Turkey and the Kurdish-led Syrian Democratic Forces have blamed each other for a deadly car bombing in a Syrian border town captured by a Turkish-rebel offensive last month.
At least 13 people were killed and 30 wounded on Saturday when a “bomb-laden vehicle” was detonated in a market in Tel Abyad. The SDF withdrew from the town after Turkish and Russian leaders Recep Tayyip Erdoğan and Vladimir Putin declared their joint military control of the border area on October 22.
Syria Daily, Nov 3: Deadly Car Bomb in Border Town Taken By Turkey From Kurdish Militia
The Turkish Defense Ministry declared that the Kurdish militia YPG, which leads the SDF, was responsible.
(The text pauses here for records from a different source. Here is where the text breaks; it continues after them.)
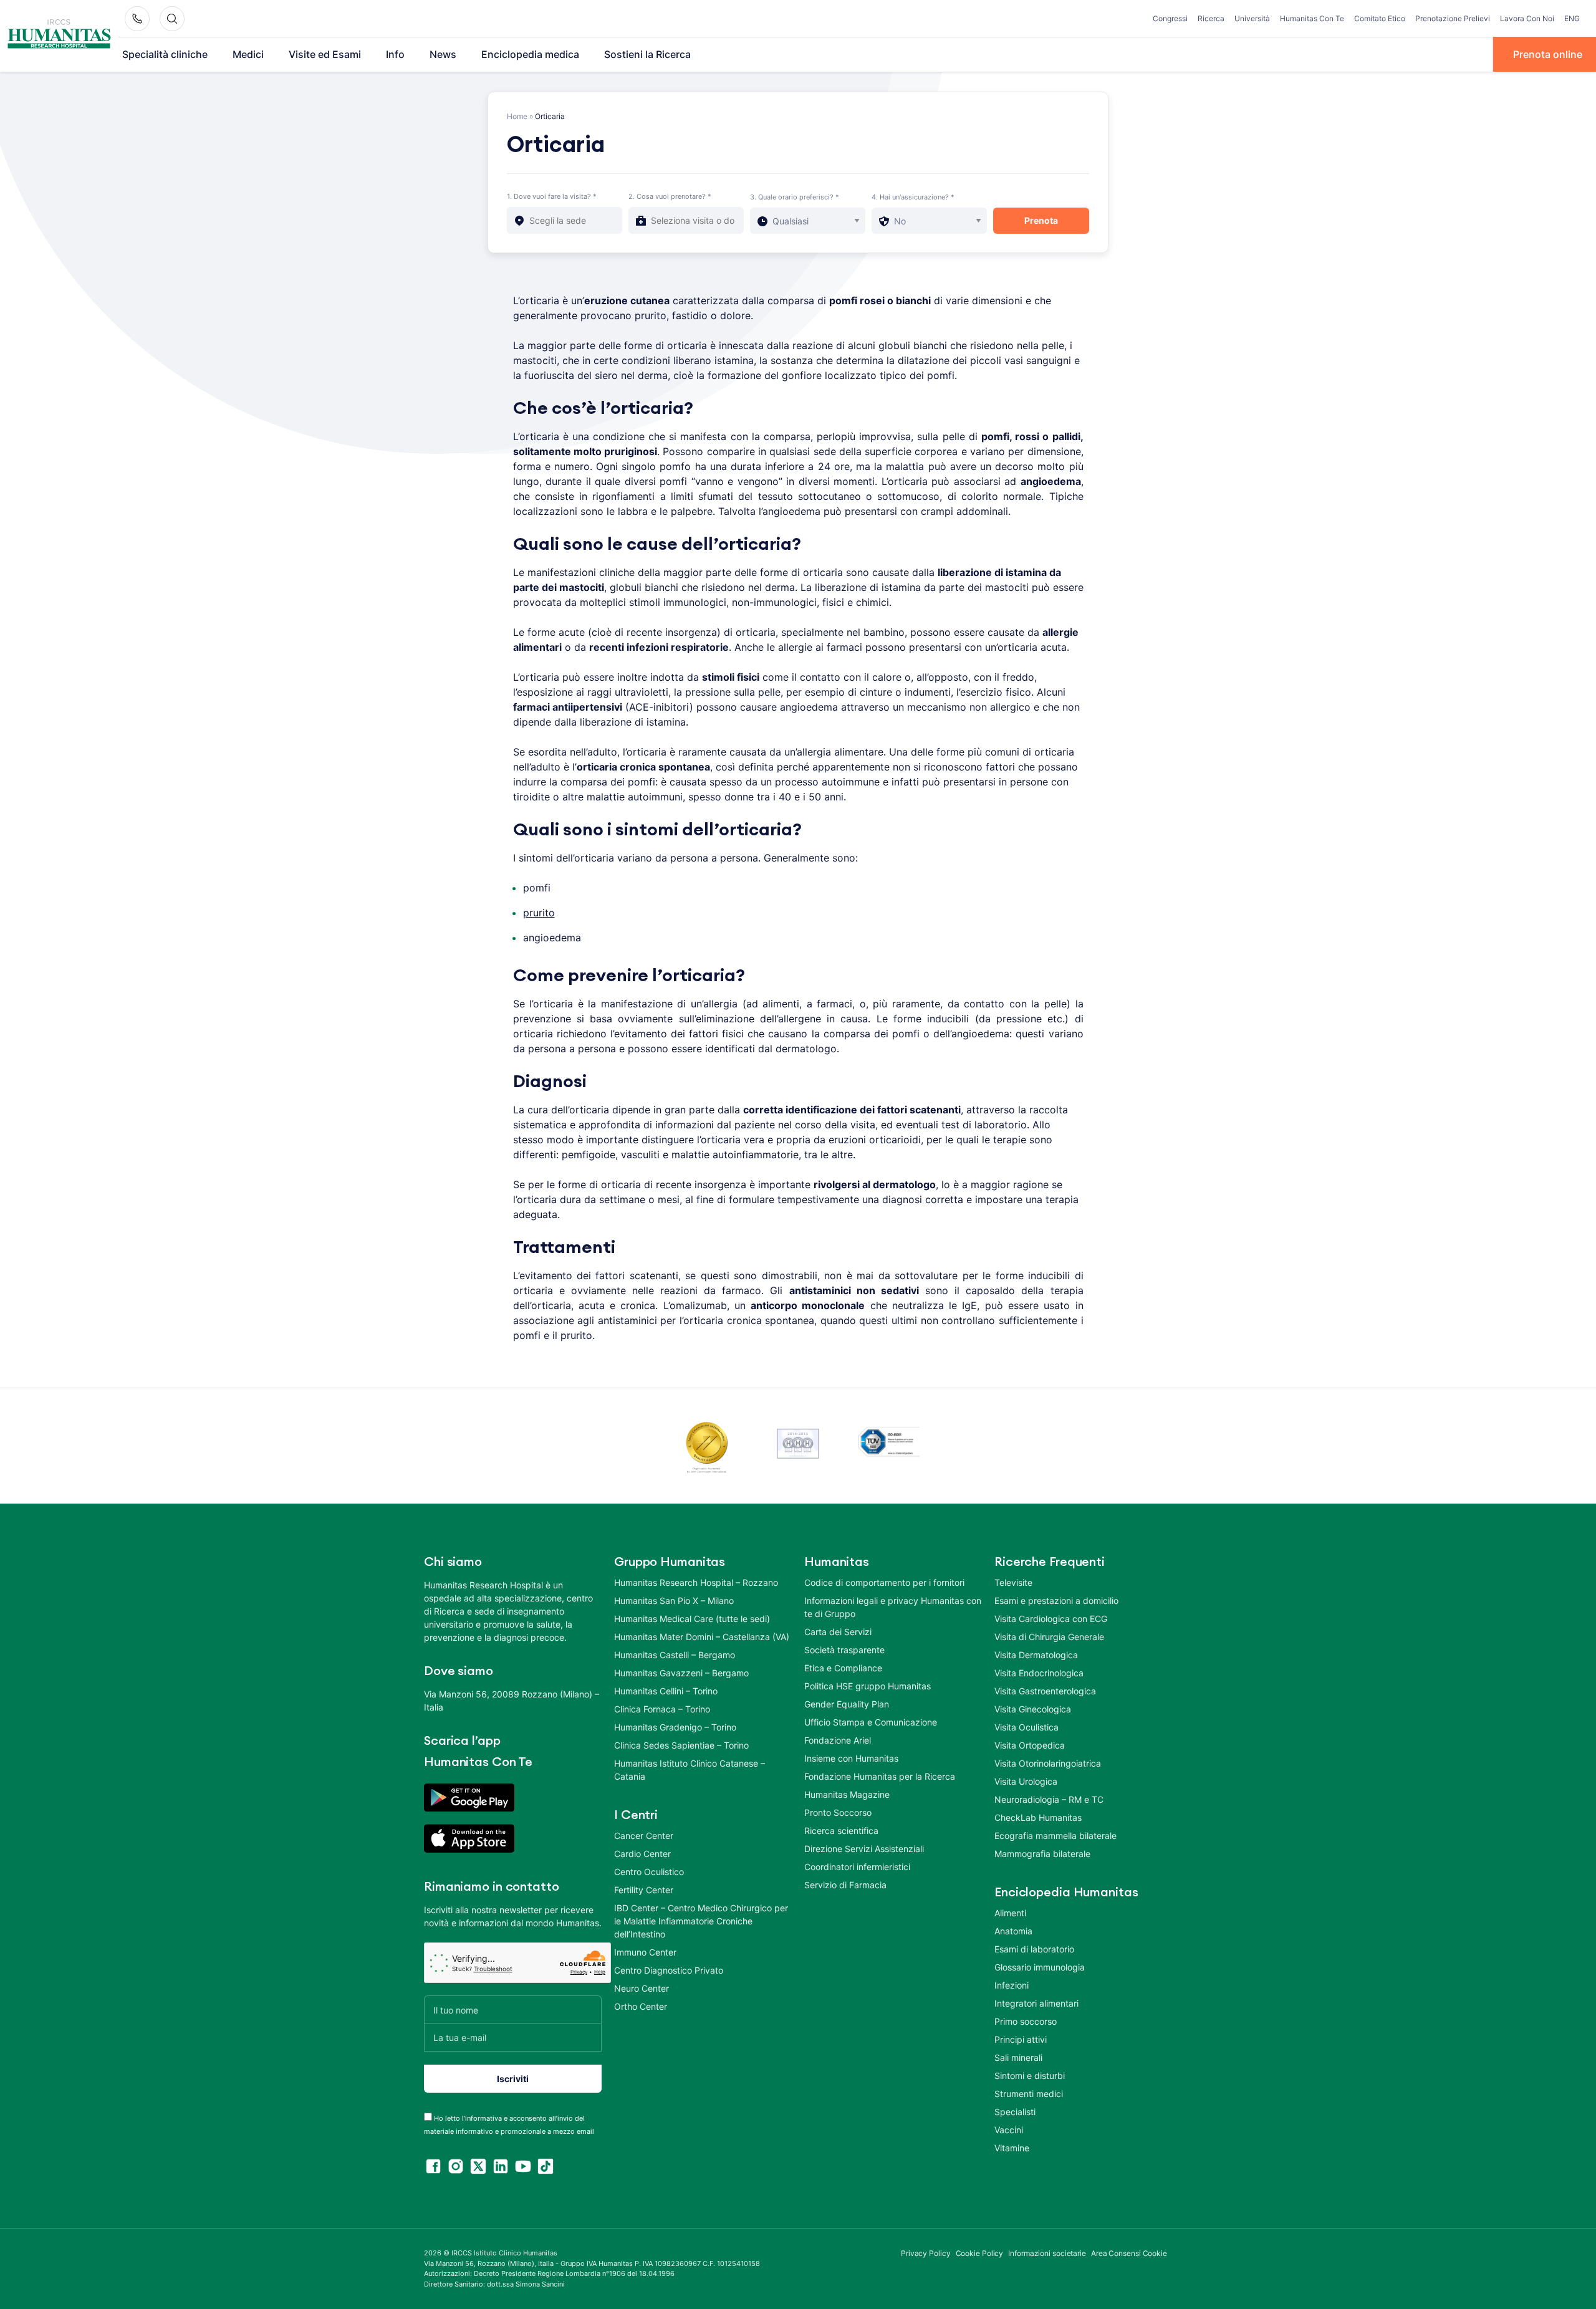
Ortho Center (640, 2006)
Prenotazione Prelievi (1452, 18)
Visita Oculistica (1026, 1727)
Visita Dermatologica (1036, 1654)
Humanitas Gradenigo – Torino (675, 1727)
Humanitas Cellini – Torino (666, 1691)
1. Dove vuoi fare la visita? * (552, 196)
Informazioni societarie (1047, 2253)
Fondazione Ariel (837, 1740)
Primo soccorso (1025, 2021)
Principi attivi (1020, 2039)
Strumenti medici (1028, 2093)
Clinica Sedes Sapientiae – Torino (681, 1745)
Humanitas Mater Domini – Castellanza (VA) (701, 1636)
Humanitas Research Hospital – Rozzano (696, 1582)
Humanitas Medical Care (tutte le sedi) (692, 1618)
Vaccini (1008, 2129)
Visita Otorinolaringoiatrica (1047, 1763)
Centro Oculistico (649, 1871)
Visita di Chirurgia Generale (1049, 1636)
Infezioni (1011, 1985)
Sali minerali (1018, 2057)
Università (1252, 18)
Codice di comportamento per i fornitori (884, 1582)
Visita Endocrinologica (1039, 1673)
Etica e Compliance (843, 1668)
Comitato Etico (1379, 18)
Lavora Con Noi (1527, 18)
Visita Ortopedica (1029, 1745)
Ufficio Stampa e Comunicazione (870, 1722)
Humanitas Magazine (847, 1794)
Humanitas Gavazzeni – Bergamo (681, 1673)
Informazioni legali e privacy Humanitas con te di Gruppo (892, 1607)
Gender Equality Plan (846, 1704)
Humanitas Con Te (1312, 18)
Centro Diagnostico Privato (668, 1970)
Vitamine (1011, 2148)
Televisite (1013, 1582)
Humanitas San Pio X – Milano (674, 1600)
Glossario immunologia (1039, 1967)
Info (395, 54)
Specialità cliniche (165, 54)
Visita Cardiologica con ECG (1050, 1618)
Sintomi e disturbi (1029, 2075)
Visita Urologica (1025, 1781)
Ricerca (1211, 18)
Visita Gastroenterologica (1045, 1691)
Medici (248, 54)
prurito (539, 912)
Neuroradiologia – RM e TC (1048, 1799)
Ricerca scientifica (841, 1830)
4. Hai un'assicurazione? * (913, 197)
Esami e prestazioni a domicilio (1056, 1600)
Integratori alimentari (1036, 2003)
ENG (1572, 18)
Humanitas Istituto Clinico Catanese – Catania (689, 1770)
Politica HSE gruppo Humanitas (867, 1686)
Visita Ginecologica (1032, 1709)
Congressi (1170, 18)
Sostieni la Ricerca (647, 54)
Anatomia (1013, 1931)
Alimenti (1010, 1913)
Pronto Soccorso (838, 1812)
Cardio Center (642, 1853)
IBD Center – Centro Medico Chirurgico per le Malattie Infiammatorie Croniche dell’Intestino (701, 1921)
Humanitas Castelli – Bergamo (674, 1654)
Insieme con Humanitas (851, 1758)
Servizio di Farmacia (845, 1884)
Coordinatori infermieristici (857, 1866)
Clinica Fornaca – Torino (662, 1709)
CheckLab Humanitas (1038, 1817)
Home (517, 116)
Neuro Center (641, 1988)
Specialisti (1015, 2111)
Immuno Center (645, 1952)
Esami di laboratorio (1034, 1949)
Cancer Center (643, 1835)
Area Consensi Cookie (1129, 2253)
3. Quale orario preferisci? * (794, 197)
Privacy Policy (926, 2253)
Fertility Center (643, 1889)
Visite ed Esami (325, 54)
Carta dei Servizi (838, 1631)
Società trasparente (844, 1649)
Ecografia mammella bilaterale (1055, 1835)
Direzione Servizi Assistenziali (864, 1848)
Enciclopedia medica (530, 54)
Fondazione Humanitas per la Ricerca (879, 1776)
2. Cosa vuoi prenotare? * (669, 196)
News (443, 54)
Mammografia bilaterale (1042, 1853)
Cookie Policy (980, 2253)
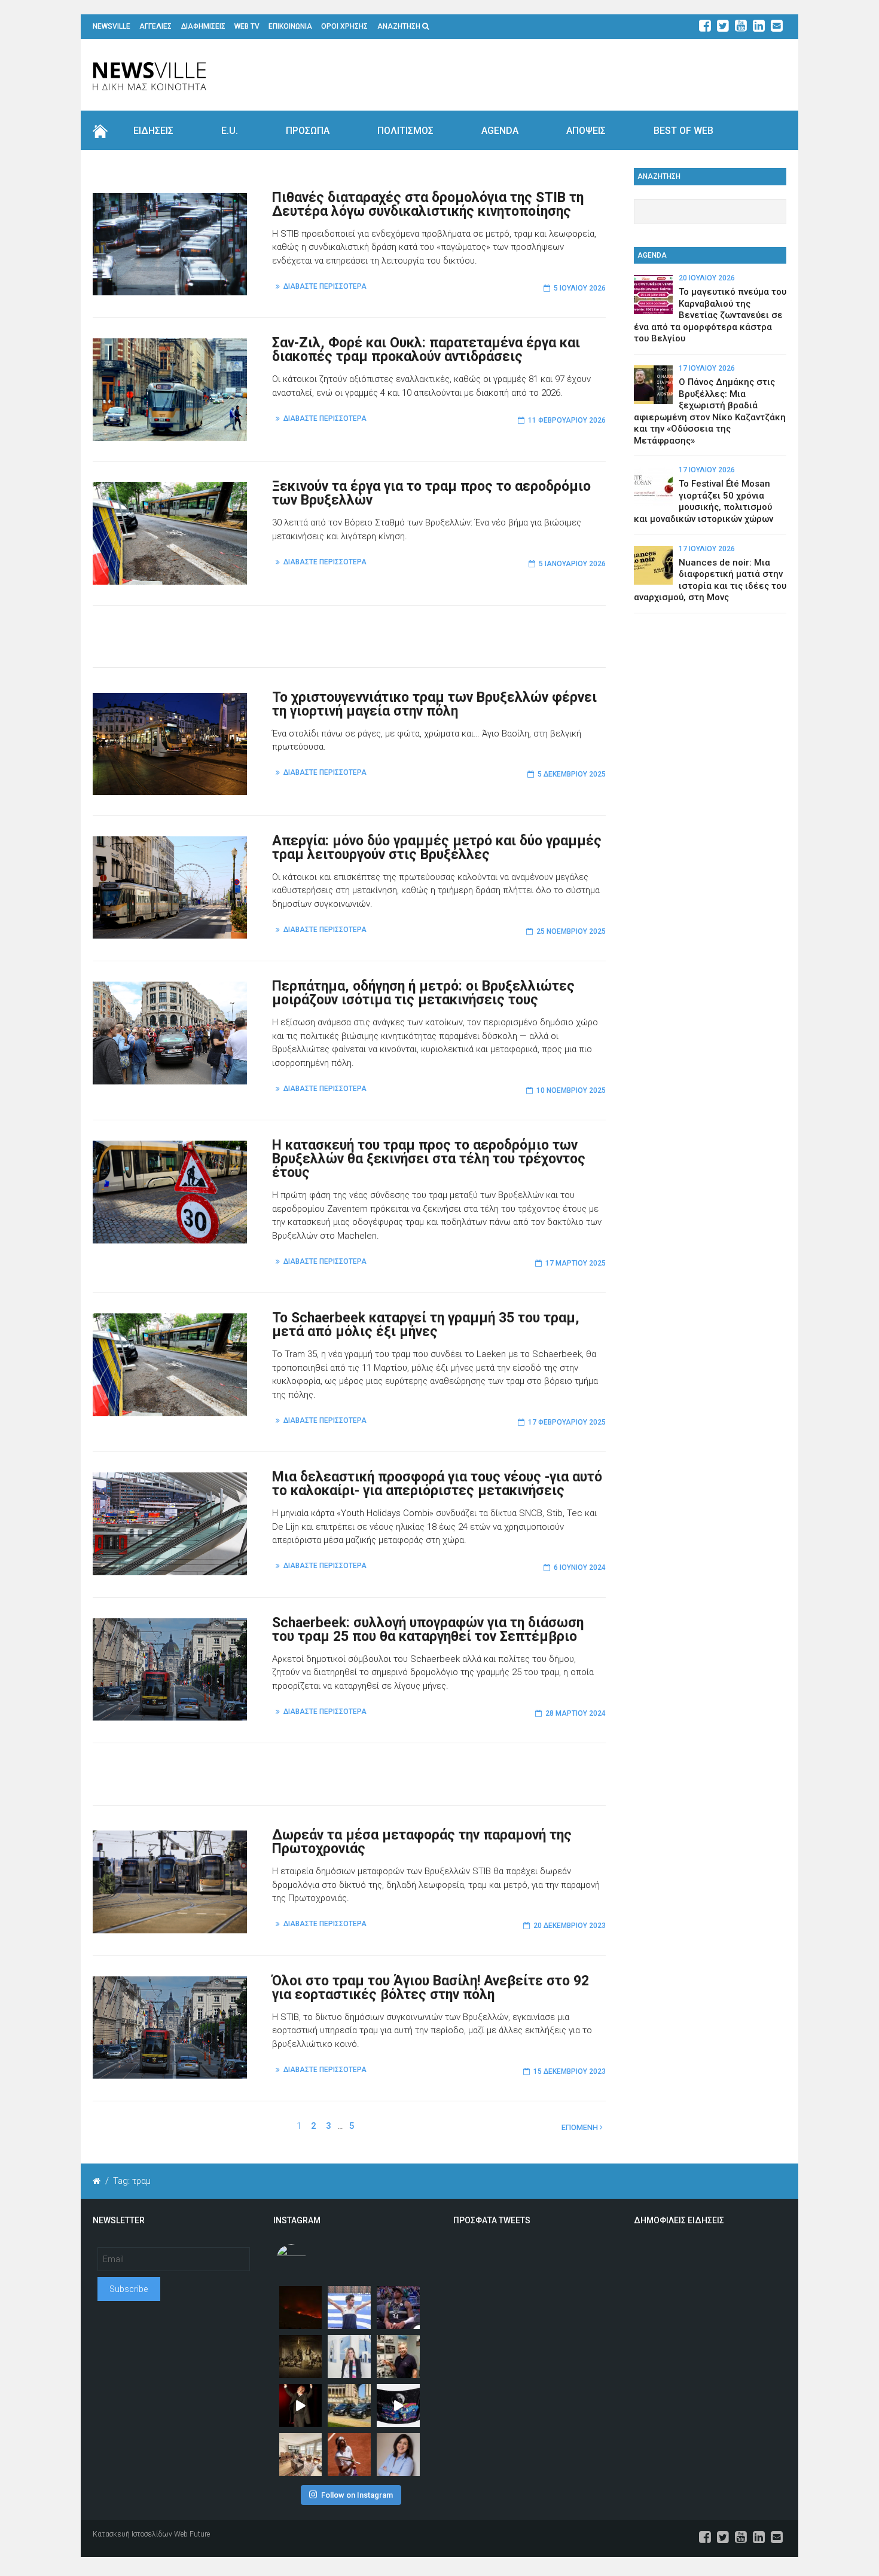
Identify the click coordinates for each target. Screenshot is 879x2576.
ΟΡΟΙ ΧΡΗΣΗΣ (344, 26)
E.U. (229, 130)
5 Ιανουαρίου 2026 (572, 564)
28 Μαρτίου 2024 (575, 1713)
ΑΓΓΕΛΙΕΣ (155, 26)
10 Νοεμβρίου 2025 (571, 1090)
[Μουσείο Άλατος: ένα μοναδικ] (398, 2356)
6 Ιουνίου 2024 (580, 1567)
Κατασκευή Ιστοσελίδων (132, 2534)
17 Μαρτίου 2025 (575, 1263)
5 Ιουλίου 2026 (580, 288)
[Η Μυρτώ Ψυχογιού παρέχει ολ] (398, 2454)
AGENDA (499, 130)
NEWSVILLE (111, 26)
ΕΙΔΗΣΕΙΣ (153, 130)
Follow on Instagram (357, 2495)
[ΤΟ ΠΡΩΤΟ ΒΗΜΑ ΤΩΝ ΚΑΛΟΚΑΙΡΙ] (349, 2405)
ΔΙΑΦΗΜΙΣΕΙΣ (203, 26)
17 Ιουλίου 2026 (707, 368)
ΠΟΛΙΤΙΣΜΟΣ (405, 130)
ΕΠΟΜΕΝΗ (580, 2127)
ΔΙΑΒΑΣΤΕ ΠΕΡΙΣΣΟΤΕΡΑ (325, 286)
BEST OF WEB (683, 130)
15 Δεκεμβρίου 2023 (569, 2071)
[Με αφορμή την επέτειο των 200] (300, 2356)
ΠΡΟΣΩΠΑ (307, 130)
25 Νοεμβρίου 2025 (571, 931)
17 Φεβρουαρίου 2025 (567, 1422)
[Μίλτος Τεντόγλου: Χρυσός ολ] (349, 2307)
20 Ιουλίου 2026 (707, 278)
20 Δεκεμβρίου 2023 (569, 1925)
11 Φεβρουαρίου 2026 (567, 420)
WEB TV (247, 26)
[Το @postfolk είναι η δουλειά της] (398, 2405)
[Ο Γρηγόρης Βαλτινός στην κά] (300, 2405)
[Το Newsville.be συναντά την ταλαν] (349, 2356)
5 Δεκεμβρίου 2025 (572, 774)
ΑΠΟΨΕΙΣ (586, 130)
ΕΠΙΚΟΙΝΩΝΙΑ (290, 26)
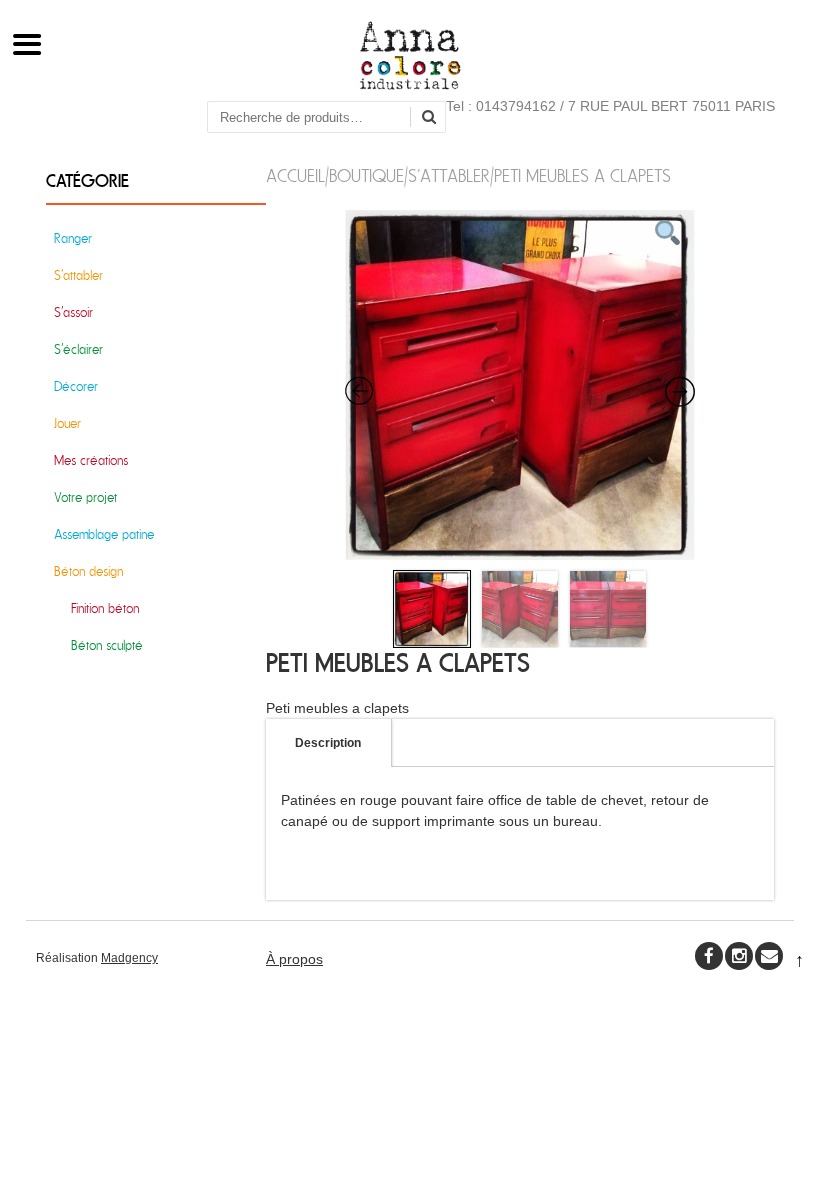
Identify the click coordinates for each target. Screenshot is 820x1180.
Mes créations (91, 460)
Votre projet (85, 497)
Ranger (73, 238)
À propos (294, 959)
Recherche (436, 118)
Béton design (88, 571)
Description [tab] (328, 743)
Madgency (129, 958)
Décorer (76, 386)
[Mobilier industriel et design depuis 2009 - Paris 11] (410, 85)
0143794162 (516, 106)
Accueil (295, 176)
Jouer (67, 423)
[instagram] (739, 956)
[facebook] (709, 956)
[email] (769, 956)
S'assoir (73, 312)
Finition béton (105, 608)
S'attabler (449, 176)
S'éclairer (78, 349)
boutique (366, 176)
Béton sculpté (107, 645)
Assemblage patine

Ankara considers the militia to be part of the Turkish Kurdish insurgency PKK, which has fought Ankara’s forces for 35 years.
We condemn this inhuman attack of the bloody PKK/YPG terrorists who attacked the innocent civilians of Tel Abyad who returned to their homes and lands as a result of the Operation Peace Spring.
Foreign Minister Mevlüt Çavuşoğlu aimed at countries such as the US, which created the SDF and supported it until Donald Trump — in an October 6 call with Erdoğan — accepted the Turkish-rebel offensive and ordered a withdrawal of American troops.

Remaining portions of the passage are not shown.